There's more at the link.

Having experienced at first hand, over many years, the slowness and inefficiency of the State-controlled telecommunications infrastructure in South Africa, I can only sympathize with this company. If I were in their shoes, I might do the same thing out of sheer desperation!



Ladi said...

RFC 1149 addresses this method:

PeterT said...

As we used to say at my first high tech job after retiring from the Navy, Never underestimate the bandwidth of an Oldsmobile Vista Cruiser loaded with mag tapes.


BCFD36 said...

Not too many years ago, Lockheed used to do the exact same thing, transferring microfilm from Bonnydoon in the Santa Cruz Mts. of California to Sunnyvale. And this is the HEART of Silicon Valley.

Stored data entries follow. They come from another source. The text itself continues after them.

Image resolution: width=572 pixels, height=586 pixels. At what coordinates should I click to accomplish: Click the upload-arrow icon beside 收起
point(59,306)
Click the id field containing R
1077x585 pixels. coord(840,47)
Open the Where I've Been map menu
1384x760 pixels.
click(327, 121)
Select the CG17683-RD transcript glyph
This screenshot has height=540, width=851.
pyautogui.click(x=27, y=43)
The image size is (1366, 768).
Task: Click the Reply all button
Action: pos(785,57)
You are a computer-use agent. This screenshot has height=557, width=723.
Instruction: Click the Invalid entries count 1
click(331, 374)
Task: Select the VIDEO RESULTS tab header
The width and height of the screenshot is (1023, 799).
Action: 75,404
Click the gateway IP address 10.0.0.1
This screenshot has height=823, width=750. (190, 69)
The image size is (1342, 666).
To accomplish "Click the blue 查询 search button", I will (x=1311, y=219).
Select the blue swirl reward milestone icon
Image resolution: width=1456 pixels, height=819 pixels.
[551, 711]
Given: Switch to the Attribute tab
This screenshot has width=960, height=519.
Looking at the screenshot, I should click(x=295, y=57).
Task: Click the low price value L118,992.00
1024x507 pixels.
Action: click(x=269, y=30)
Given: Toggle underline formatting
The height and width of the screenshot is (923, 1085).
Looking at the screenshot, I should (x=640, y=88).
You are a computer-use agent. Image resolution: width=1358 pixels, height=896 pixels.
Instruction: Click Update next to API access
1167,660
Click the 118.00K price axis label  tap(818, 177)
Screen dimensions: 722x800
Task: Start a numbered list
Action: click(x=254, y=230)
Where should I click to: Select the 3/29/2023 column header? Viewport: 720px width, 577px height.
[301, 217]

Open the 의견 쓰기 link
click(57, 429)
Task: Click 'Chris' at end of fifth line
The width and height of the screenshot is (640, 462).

That's not done any more. We don't have the broadband problems.

Dave S said...

Not too many years back I visited a whitewater river in Colorado. The outfitters had photogs stationed near the major waterfalls. By the time the clients were off the river and shuttled back later that day, they could see / purchase photos of themselves going over the falls (still safely in the raft, hopefully). The film had been sent back by carrier pigeon while they were completing their trip. Given the narrow canyon where the photogs were stationed, I suspect they're doing the same thing with memory cards these days.

Anonymous said...

If it works... it works.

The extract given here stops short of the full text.